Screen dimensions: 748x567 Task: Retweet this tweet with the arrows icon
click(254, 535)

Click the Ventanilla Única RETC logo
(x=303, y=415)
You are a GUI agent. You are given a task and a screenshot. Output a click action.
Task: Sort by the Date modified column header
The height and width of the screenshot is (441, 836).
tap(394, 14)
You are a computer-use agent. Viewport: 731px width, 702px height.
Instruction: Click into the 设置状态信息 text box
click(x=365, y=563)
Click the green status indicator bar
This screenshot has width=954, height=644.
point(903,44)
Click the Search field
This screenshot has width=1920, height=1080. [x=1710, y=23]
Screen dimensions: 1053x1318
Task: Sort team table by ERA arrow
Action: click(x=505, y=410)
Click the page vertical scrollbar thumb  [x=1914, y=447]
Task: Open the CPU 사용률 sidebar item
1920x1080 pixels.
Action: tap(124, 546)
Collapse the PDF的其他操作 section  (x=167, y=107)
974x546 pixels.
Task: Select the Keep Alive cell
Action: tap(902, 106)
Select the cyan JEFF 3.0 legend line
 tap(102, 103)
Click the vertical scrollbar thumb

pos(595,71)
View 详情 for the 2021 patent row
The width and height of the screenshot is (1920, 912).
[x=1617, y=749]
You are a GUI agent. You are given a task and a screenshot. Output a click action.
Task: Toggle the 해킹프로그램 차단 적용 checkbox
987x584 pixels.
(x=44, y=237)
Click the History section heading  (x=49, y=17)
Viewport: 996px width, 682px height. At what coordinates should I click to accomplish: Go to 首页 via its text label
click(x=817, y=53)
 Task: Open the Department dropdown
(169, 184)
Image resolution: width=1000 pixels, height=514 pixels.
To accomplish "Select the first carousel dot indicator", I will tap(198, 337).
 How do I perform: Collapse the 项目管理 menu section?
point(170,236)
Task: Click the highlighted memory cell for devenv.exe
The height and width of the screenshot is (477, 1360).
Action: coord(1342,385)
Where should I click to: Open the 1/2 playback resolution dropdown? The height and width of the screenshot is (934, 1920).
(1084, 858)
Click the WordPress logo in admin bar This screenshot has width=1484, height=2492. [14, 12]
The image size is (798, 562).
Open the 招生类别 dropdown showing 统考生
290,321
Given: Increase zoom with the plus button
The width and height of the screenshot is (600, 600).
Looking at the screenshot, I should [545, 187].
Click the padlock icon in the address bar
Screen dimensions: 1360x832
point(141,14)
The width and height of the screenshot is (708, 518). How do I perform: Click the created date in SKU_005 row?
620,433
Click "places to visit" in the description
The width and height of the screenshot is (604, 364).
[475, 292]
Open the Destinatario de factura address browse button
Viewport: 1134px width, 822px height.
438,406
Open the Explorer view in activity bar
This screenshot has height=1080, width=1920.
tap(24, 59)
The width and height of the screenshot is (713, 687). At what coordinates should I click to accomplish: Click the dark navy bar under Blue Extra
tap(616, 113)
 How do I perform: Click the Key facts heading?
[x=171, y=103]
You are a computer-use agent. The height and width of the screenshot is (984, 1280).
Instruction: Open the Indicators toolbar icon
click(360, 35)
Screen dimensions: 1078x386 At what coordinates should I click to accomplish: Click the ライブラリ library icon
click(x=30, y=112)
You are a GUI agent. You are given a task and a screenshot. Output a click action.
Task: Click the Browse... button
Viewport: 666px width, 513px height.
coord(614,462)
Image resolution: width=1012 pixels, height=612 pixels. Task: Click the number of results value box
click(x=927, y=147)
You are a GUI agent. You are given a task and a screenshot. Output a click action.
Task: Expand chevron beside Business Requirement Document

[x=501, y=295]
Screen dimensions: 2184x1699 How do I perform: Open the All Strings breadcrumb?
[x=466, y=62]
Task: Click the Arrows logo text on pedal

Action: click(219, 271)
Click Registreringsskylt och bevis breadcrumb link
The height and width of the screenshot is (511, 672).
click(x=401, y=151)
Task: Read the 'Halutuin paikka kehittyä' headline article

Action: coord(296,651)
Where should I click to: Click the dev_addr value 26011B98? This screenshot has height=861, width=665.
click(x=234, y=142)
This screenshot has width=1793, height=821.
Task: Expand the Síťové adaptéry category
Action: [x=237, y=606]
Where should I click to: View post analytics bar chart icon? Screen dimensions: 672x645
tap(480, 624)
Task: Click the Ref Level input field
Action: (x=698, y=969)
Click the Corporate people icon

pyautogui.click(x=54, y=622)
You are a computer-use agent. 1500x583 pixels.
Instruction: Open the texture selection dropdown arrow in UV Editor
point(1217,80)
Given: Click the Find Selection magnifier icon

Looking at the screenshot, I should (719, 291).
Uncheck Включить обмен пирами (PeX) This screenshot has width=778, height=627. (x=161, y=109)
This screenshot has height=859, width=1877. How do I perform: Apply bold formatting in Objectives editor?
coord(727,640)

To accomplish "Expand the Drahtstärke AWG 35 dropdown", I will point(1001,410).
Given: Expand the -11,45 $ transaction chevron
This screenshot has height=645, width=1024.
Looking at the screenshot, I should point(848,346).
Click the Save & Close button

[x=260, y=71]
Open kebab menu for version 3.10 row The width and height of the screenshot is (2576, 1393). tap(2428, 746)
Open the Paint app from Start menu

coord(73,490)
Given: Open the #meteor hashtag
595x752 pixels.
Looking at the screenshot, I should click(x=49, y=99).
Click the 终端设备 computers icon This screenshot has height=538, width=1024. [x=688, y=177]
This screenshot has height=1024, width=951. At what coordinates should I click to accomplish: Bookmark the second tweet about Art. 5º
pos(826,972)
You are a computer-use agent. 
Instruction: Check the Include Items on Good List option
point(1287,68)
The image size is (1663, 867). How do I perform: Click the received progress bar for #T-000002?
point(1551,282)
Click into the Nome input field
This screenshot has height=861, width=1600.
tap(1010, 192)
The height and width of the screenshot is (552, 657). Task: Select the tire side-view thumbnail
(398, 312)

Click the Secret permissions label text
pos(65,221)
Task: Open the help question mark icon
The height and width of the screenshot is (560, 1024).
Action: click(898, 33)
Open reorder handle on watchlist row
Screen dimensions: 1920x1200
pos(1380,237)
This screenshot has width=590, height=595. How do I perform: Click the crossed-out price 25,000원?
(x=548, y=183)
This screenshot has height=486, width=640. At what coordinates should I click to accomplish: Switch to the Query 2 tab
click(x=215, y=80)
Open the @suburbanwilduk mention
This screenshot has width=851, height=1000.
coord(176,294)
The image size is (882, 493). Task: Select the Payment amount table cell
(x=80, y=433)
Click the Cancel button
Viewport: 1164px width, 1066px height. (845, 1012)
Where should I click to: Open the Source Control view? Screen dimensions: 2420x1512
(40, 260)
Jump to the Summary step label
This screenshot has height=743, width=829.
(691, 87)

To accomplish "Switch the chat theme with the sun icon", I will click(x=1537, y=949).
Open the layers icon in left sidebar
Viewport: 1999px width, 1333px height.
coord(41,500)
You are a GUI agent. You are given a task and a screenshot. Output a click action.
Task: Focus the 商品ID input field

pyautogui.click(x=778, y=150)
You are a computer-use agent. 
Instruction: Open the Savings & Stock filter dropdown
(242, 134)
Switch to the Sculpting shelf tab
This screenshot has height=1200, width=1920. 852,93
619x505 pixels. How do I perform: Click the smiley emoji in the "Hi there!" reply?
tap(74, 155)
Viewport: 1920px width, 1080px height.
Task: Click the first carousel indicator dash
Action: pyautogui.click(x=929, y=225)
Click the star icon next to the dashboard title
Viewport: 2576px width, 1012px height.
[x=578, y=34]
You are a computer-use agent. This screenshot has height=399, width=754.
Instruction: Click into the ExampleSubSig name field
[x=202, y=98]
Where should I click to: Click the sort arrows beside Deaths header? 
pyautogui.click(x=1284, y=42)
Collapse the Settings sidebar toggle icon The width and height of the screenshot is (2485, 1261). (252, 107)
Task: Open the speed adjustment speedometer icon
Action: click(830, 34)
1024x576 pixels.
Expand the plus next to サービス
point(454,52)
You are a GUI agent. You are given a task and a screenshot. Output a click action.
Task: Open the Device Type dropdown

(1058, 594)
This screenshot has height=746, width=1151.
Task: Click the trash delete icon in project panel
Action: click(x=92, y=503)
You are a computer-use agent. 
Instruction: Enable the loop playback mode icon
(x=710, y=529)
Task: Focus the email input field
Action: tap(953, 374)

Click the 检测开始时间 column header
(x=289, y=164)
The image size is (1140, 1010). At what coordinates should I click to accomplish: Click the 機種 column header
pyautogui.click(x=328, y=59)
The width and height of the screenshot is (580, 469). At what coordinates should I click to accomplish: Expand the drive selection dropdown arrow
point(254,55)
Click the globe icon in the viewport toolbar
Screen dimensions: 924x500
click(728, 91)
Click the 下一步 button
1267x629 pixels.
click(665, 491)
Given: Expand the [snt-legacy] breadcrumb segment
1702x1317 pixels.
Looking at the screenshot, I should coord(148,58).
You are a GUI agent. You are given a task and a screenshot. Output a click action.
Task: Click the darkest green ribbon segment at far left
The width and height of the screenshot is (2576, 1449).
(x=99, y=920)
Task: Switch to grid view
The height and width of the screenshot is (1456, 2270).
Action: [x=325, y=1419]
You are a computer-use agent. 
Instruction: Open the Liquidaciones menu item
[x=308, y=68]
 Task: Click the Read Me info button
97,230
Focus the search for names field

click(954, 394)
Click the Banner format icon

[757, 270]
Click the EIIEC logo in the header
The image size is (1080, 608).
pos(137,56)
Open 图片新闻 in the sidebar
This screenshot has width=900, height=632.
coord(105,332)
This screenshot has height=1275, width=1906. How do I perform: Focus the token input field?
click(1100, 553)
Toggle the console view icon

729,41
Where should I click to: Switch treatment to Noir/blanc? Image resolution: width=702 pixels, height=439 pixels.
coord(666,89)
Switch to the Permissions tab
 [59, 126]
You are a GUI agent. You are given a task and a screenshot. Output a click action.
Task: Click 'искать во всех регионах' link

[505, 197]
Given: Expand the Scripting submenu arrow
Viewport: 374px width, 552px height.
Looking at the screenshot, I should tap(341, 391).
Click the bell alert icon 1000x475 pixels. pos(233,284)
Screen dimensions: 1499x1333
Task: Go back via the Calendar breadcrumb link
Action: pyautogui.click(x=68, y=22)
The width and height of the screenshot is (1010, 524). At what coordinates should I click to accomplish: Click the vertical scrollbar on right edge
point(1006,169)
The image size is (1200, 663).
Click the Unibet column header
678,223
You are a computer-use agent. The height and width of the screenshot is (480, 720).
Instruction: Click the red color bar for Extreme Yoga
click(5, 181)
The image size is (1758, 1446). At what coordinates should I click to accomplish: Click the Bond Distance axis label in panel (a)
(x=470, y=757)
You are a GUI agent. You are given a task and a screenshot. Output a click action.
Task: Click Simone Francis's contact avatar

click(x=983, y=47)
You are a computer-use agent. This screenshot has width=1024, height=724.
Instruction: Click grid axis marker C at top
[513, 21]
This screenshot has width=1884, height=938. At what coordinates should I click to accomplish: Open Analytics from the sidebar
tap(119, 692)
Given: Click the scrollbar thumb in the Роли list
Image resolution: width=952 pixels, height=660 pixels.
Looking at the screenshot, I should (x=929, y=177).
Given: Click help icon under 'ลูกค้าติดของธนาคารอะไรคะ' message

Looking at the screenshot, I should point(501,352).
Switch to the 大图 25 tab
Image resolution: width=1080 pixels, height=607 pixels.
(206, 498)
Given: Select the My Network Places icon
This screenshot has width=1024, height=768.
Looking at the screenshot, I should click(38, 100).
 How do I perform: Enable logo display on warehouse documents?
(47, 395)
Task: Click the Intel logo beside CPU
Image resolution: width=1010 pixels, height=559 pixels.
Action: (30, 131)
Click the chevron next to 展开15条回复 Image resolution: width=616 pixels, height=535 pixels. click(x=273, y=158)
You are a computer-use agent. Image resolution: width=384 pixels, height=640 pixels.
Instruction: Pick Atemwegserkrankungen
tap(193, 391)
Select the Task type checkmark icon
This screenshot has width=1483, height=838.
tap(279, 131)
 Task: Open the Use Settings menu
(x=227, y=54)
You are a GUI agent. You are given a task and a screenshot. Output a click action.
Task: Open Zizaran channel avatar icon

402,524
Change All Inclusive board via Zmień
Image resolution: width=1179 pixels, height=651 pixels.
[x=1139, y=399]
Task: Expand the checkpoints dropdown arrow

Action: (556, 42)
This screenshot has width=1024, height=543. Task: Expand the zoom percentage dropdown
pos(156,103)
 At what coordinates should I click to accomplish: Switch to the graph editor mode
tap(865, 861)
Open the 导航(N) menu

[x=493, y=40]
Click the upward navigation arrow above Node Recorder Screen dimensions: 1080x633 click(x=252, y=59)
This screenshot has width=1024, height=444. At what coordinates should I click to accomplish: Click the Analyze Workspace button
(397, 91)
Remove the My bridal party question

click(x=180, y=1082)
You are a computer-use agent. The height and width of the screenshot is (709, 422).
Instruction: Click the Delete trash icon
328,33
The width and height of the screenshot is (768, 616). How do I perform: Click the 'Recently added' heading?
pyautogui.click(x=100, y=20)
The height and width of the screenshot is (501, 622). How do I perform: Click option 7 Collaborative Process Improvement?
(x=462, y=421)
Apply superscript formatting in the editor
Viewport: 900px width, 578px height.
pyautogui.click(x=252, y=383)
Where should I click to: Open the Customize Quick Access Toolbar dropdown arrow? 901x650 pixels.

──────

◆ **Set exercise**
Please pull out the items starting at the line that contains "Given: Select the My Network Places icon" and ending at the last line of the items, and reproduce them word for word.

◆ **Response**
Given: Select the My Network Places icon
This screenshot has width=1024, height=768.
Looking at the screenshot, I should click(38, 100).
 How do I perform: Enable logo display on warehouse documents?
(47, 395)
Task: Click the Intel logo beside CPU
Image resolution: width=1010 pixels, height=559 pixels.
Action: (30, 131)
Click the chevron next to 展开15条回复 Image resolution: width=616 pixels, height=535 pixels. click(x=273, y=158)
You are a computer-use agent. Image resolution: width=384 pixels, height=640 pixels.
Instruction: Pick Atemwegserkrankungen
tap(193, 391)
Select the Task type checkmark icon
This screenshot has width=1483, height=838.
tap(279, 131)
 Task: Open the Use Settings menu
(x=227, y=54)
You are a GUI agent. You are given a task and a screenshot. Output a click action.
Task: Open Zizaran channel avatar icon

402,524
Change All Inclusive board via Zmień
Image resolution: width=1179 pixels, height=651 pixels.
[x=1139, y=399]
Task: Expand the checkpoints dropdown arrow

Action: (556, 42)
This screenshot has width=1024, height=543. Task: Expand the zoom percentage dropdown
pos(156,103)
 At what coordinates should I click to accomplish: Switch to the graph editor mode
tap(865, 861)
Open the 导航(N) menu

[x=493, y=40]
Click the upward navigation arrow above Node Recorder Screen dimensions: 1080x633 click(x=252, y=59)
This screenshot has width=1024, height=444. At what coordinates should I click to accomplish: Click the Analyze Workspace button
(397, 91)
Remove the My bridal party question

click(x=180, y=1082)
You are a computer-use agent. The height and width of the screenshot is (709, 422).
Instruction: Click the Delete trash icon
328,33
The width and height of the screenshot is (768, 616). How do I perform: Click the 'Recently added' heading?
pyautogui.click(x=100, y=20)
The height and width of the screenshot is (501, 622). How do I perform: Click option 7 Collaborative Process Improvement?
(x=462, y=421)
Apply superscript formatting in the editor
Viewport: 900px width, 578px height.
pyautogui.click(x=252, y=383)
Where should I click to: Open the Customize Quick Access Toolbar dropdown arrow? 901x650 pixels.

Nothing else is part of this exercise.